Gooseberry jam...

This year 2014 has been very good for me in the matter of jam making and preserves in general. I have hardly any space in my cupboards to store all the jam, chutneys etc. and hardly any spare jam jars left too... But still, I'll make more! There's something very comforting and a sense of achievement when I see all the jars, next to each other in my pantry, and on top of each other at this stage as well. 

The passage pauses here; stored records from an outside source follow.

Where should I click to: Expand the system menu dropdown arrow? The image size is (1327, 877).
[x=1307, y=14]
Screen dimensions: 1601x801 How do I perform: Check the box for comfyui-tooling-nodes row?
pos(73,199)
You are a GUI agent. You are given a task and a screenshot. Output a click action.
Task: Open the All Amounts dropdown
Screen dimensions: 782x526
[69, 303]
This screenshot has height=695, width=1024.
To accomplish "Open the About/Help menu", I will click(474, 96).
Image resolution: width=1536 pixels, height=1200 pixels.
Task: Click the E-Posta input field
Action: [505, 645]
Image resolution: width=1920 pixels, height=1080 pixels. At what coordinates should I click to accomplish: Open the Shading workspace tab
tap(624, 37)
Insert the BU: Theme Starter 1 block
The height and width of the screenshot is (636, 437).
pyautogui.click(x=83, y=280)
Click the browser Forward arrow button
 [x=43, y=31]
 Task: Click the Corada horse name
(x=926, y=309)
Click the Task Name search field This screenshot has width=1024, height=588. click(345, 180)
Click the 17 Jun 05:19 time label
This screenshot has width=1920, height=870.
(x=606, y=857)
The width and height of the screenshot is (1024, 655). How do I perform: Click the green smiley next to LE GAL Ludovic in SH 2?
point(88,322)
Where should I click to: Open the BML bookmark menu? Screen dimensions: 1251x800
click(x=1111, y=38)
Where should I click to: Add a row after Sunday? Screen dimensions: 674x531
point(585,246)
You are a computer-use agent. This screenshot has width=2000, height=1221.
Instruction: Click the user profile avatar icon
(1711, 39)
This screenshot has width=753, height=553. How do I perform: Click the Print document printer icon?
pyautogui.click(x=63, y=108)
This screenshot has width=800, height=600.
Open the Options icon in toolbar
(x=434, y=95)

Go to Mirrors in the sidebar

I made gooseberry jam for the very first time ever, using a recipe I got from my work colleague (that's why it's in pints and pounds, as that's how I got it and didn't want to change a thing). That's also the very same work colleague I got the gooseberries from in the first place. Nothing more to add now, but - happy jam making!

How to make it...

- 3 lb gooseberries, topped and tailed
- 3 lb caster sugar
- 1 pint water


- Put the gooseberries into a big pot, one that will be good for long simmering and nothing will stick to the bottom easily. 
- Add the water. 
- Bring to the boil, lower down the heat and simmer until the fruit will become soft. 
- Add the sugar and stir well. 
- Bring to simmering point, so it's barely bubbling, uncovered, for at least 1,5-2 h, stirring occasionally, making sure it won't burn or stick at the bottom. 
- After about 1,5 h check if your jam is ready. 
- Put your plate in the freezer for about fifteen minutes before taking it out to test a spoonful of hot jam. 
- Push your finger through the jam on the plate - you're looking for it to wrinkle and not flood back in, to fill the gap. If it's not ready, simmer for 10 minutes more and test again. 
- Transfer the jam into sterilized jars, close securely. I always put them closely next to each other, cover with thick kitchen towel and leave like that till the cool down completely. The lid should suck in and your jam will be sealed. 
- After opening store the jam in a fridge.